▶ **Zadanie**
Przepisz dosłownie wiersze od początku rekordów do wiersza zawierającego „pos(1567,430)”, łącznie z tym wierszem.

▶ **Materiały do ćwiczenia**
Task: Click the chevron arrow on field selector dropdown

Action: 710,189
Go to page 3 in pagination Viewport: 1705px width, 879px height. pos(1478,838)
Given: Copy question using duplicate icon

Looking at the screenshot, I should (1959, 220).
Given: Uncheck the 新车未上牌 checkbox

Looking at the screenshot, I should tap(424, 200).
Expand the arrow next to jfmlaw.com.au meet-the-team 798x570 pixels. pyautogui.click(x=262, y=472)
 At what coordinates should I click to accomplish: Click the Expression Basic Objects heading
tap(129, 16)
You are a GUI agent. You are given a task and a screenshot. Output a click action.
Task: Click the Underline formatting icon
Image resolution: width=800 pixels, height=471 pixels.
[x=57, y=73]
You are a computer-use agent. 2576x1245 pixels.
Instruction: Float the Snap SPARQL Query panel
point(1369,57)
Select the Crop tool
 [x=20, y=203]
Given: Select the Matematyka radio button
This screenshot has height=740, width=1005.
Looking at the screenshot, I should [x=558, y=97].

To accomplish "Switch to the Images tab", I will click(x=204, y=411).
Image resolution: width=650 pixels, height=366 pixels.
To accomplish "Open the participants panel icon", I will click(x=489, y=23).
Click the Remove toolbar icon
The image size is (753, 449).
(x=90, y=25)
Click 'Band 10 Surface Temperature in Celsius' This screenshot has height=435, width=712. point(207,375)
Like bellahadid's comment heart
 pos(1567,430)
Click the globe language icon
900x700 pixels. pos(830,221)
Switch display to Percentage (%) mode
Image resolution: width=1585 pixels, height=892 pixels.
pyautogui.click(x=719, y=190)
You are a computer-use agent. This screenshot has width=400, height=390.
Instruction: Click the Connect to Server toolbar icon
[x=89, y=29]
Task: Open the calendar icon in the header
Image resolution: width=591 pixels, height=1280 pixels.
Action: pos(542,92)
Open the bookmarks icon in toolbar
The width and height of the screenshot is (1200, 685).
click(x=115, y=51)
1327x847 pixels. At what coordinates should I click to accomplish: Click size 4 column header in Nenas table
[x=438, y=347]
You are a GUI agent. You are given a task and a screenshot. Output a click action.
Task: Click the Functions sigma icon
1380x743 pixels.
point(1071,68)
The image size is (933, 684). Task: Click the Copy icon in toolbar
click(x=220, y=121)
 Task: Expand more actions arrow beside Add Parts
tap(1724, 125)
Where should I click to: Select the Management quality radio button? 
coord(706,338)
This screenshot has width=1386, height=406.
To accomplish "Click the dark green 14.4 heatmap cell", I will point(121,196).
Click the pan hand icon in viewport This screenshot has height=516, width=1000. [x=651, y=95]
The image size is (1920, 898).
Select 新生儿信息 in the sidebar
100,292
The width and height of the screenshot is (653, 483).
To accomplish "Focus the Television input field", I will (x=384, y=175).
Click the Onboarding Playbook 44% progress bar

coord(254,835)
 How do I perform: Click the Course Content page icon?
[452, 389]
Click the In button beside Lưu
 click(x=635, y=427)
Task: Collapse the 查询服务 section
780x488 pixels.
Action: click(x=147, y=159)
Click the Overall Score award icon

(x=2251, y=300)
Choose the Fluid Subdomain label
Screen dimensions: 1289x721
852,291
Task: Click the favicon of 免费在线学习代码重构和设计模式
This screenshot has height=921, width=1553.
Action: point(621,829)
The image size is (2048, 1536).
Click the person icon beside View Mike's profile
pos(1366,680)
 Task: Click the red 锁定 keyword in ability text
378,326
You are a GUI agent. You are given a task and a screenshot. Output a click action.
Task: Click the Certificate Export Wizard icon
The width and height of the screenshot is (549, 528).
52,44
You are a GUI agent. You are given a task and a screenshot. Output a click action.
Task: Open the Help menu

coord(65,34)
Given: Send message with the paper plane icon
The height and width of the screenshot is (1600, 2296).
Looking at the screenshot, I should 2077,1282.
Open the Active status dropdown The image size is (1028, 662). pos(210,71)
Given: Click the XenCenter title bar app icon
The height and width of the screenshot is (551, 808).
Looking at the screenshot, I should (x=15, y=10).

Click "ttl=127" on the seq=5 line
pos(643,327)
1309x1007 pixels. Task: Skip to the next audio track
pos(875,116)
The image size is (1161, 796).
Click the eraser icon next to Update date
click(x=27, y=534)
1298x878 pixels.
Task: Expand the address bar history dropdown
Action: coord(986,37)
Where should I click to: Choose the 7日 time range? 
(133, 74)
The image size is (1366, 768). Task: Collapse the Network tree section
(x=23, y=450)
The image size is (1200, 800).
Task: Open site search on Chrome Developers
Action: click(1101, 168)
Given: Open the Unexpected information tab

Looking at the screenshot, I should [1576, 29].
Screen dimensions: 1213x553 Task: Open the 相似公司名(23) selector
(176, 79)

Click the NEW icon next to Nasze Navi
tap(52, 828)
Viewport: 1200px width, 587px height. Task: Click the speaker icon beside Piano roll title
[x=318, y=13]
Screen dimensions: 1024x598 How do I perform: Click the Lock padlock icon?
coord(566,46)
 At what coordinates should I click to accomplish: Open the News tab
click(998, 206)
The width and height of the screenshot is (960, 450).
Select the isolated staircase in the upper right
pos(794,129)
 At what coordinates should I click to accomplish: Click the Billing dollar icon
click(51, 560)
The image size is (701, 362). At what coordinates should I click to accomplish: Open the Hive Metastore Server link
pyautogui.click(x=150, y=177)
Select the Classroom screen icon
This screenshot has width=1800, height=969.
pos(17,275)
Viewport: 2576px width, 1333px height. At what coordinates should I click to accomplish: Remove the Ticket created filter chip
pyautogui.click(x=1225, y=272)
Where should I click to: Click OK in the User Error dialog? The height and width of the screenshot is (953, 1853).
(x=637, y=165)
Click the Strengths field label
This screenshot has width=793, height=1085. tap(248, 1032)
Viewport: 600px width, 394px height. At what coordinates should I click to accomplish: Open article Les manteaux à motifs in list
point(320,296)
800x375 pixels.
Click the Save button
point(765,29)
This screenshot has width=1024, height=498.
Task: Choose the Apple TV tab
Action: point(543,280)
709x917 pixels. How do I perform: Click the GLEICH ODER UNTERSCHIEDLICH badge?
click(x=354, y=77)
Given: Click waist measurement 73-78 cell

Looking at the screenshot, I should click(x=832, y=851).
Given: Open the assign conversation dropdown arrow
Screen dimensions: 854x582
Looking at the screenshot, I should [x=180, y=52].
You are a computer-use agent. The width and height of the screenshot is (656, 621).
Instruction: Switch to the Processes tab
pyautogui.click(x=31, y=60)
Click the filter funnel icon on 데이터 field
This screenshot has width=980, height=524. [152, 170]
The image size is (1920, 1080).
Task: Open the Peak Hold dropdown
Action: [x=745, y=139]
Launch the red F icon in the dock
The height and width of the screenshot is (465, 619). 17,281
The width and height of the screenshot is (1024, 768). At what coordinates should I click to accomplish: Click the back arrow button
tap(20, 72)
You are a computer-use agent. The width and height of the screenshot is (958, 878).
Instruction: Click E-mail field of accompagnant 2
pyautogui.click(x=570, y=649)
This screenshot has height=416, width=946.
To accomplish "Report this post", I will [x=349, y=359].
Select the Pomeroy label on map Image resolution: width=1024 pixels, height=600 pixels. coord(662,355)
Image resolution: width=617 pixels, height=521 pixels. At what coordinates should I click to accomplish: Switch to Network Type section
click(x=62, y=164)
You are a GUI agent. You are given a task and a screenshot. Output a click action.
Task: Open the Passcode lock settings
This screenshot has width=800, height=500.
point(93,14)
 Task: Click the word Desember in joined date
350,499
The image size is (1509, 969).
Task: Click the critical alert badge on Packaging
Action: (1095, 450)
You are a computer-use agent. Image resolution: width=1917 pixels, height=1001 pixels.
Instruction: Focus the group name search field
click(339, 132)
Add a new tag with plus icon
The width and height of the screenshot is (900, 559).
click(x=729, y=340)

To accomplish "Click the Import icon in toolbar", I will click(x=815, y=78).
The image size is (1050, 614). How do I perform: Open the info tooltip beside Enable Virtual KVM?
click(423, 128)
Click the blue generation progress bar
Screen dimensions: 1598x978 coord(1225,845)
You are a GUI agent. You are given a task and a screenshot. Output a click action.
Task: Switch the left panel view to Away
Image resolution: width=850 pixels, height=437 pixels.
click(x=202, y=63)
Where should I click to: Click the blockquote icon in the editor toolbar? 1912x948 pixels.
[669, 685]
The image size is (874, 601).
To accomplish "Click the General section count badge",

▶ **Poprawna odpowiedź**
Task: Click the chevron arrow on field selector dropdown

Action: 710,189
Go to page 3 in pagination Viewport: 1705px width, 879px height. pos(1478,838)
Given: Copy question using duplicate icon

Looking at the screenshot, I should (1959, 220).
Given: Uncheck the 新车未上牌 checkbox

Looking at the screenshot, I should tap(424, 200).
Expand the arrow next to jfmlaw.com.au meet-the-team 798x570 pixels. pyautogui.click(x=262, y=472)
 At what coordinates should I click to accomplish: Click the Expression Basic Objects heading
tap(129, 16)
You are a GUI agent. You are given a task and a screenshot. Output a click action.
Task: Click the Underline formatting icon
Image resolution: width=800 pixels, height=471 pixels.
[x=57, y=73]
You are a computer-use agent. 2576x1245 pixels.
Instruction: Float the Snap SPARQL Query panel
point(1369,57)
Select the Crop tool
 [x=20, y=203]
Given: Select the Matematyka radio button
This screenshot has height=740, width=1005.
Looking at the screenshot, I should [x=558, y=97].

To accomplish "Switch to the Images tab", I will click(x=204, y=411).
Image resolution: width=650 pixels, height=366 pixels.
To accomplish "Open the participants panel icon", I will click(x=489, y=23).
Click the Remove toolbar icon
The image size is (753, 449).
(x=90, y=25)
Click 'Band 10 Surface Temperature in Celsius' This screenshot has height=435, width=712. point(207,375)
Like bellahadid's comment heart
 pos(1567,430)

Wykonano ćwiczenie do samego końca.